BEGIN GIVEN TEXT
Today, the pundits are a-buzz making sense of the latest jobs report. Expect much hand-wringing over the impact of the ‘polar vortex’ and that Punxsutawney Phil saw his shadow.
But most of us care more about the state of one particular job: our own. How relevant is this latest bit of data to that? Not very.
So, to better understand the trends in the work environment most likely impact our own paychecks, it will help to look at another bellwether similar to our fuzzy groundhog friend: AOL.
AOL, a once-important pioneer in the transition to the ‘digital economy’, is once again showing us where the future of work is headed.
Unfortunately, like the health of AOL’s business over the past decade, it’s not a pretty picture.
The Expendable Employee
As we’ve transitioned to an economy in which corporate profitability — and thereby, stock prices — is THE metric for success, the employer-employee relationship has become much more superficial than in past generations.
No longer do workers expect (or in many cases, aspire) to work for a single company for their entire careers. And with the cost efficiencies offered by automation, outsourcing, temporary workers, and related trends — companies are much more inclined to view their workers as expendable and/or easily replaceable, especially when facing a business downturn.
We’ve seen this dynamic play out in spades since the arrival of the 2008 credit crisis. Companies immediately shed workers in droves as the economy slowed down. But as things stabilized by 2010 and then the “recovery” of 2012-2013 sent corporate profits soaring, the pace of hiring those displaced workers back has been nothing short of anemic:
And of the jobs that have been added over the past five years, the majority have been temporary jobs. Read that as “Low Pay/No Benefits” jobs:
It turns out that companies used the 2008-2009 layoff wave as an opportunity to reduce their dependence on human capital (at least, US-based). A vigorous debate can (and should) be waged on whether that happened for good reasons or not, but the fact remains that the employment market remains frail over 5 years later.
More cynical critics will note that lower hiring budgets are NOT a result of companies investing more heavily in productivity-boosting capital expenditures. In fact, since 2008, CAPEX has remained depressed by over 20% compared to historic averages. Rather, it seems companies have been fattening profits by focusing on cutting costs, with the main intent of boosting stock prices. Profits of companies within the S&P 500 are at all-time highs right now. It’s clear they’re being artificially inflated, and most likely by means that can’t be long sustained.
Many companies have doubled-down on this approach, spending corporate profits on stock buyback programs. This has only served to send shares higher (as I type this, a headline just announced that Apple bought back $14 billion of its stock over the past two weeks). Is it any surprise this is going on when company executives have fantastically-sized compensation packages that are based on increases in…..oh, that’s right… the price of their company’s stock?
END GIVEN TEXT
BEGIN RECORDED INFORMATION
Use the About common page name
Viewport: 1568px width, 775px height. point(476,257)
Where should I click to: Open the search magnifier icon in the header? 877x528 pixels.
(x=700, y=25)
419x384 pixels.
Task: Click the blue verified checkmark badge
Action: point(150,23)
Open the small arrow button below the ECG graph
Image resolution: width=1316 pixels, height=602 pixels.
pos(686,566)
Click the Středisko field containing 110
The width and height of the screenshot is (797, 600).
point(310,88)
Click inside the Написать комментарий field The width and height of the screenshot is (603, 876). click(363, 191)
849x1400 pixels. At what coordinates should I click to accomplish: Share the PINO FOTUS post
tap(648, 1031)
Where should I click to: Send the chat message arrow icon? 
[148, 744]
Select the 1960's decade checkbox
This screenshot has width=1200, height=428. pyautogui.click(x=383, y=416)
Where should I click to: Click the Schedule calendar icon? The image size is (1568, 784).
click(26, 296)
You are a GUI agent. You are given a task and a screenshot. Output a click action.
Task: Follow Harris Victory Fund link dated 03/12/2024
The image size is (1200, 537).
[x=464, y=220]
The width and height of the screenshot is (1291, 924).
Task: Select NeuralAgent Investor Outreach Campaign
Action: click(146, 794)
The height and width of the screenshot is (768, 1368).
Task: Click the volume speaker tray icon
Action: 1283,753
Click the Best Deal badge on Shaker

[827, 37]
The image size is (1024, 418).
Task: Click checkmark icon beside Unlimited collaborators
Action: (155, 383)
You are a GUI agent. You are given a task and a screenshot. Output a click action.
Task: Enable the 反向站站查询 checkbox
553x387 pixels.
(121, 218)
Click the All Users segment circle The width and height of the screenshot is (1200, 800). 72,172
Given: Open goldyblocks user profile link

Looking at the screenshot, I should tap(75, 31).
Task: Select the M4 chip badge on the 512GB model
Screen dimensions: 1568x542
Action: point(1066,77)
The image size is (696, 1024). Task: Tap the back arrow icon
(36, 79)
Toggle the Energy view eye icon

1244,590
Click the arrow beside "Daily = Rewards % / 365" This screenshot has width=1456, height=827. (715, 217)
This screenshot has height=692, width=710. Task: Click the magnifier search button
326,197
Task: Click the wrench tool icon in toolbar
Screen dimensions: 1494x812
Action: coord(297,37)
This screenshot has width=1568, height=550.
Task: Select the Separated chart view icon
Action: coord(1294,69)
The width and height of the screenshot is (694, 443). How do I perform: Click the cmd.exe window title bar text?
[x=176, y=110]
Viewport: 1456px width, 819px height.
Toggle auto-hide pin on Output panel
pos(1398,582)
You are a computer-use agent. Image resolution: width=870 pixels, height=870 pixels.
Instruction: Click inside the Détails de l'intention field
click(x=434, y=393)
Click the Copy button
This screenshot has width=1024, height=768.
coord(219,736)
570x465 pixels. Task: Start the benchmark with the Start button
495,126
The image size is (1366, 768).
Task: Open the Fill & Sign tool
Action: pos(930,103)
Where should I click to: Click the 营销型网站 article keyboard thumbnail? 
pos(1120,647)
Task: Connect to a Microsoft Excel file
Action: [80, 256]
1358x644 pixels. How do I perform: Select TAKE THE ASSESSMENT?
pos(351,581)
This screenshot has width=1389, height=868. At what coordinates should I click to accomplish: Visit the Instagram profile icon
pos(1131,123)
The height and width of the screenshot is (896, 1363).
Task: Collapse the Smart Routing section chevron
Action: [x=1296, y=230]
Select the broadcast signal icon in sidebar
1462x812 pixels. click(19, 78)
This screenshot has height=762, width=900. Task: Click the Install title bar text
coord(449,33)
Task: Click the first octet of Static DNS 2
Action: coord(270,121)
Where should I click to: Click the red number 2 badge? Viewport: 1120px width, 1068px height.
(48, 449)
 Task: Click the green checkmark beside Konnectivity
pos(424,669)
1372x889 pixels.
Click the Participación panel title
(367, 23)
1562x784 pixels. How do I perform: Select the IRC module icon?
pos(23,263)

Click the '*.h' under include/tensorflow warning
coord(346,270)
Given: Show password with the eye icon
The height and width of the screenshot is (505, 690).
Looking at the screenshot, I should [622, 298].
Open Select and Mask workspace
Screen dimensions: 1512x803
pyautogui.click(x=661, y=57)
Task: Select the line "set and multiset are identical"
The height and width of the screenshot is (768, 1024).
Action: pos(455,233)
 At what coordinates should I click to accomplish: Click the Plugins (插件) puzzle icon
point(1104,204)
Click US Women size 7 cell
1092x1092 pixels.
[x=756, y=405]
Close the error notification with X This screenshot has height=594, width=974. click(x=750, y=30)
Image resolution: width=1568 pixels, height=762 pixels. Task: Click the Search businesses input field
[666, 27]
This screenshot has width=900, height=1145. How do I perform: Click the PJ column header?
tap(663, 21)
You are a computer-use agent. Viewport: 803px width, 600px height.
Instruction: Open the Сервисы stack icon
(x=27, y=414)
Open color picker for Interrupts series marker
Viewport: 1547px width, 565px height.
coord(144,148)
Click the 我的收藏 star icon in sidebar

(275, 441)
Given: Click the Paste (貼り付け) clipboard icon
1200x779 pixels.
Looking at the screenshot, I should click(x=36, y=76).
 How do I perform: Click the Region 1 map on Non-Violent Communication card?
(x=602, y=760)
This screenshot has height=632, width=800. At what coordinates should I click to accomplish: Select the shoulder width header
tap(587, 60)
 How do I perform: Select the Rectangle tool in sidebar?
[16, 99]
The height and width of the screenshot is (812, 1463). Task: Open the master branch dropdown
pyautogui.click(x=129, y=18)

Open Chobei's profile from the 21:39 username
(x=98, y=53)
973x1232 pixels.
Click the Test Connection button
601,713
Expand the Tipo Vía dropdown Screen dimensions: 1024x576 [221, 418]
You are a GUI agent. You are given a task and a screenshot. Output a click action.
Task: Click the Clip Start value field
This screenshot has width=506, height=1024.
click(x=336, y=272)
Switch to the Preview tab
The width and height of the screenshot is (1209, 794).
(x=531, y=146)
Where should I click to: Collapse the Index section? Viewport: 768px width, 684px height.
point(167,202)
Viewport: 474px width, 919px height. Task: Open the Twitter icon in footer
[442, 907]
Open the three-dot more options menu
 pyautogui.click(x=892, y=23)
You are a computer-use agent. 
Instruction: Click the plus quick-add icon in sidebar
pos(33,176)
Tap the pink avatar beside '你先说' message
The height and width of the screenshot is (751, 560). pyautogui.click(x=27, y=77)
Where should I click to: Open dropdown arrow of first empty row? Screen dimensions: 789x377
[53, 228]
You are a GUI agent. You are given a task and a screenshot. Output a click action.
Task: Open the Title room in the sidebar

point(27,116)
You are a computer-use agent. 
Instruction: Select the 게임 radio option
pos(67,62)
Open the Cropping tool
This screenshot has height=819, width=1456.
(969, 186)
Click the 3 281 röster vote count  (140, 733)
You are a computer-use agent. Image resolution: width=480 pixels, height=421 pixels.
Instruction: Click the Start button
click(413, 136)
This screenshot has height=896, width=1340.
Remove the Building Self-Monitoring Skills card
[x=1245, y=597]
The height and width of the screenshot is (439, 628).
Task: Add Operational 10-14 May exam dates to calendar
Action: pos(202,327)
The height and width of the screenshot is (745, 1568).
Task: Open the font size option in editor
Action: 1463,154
END RECORDED INFORMATION
SHORT TASK: In the piece on AOL and the future of work, by how much has CAPEX stayed depressed since 2008 relative to historic averages?

COMPLETE ANSWER: By over 20%.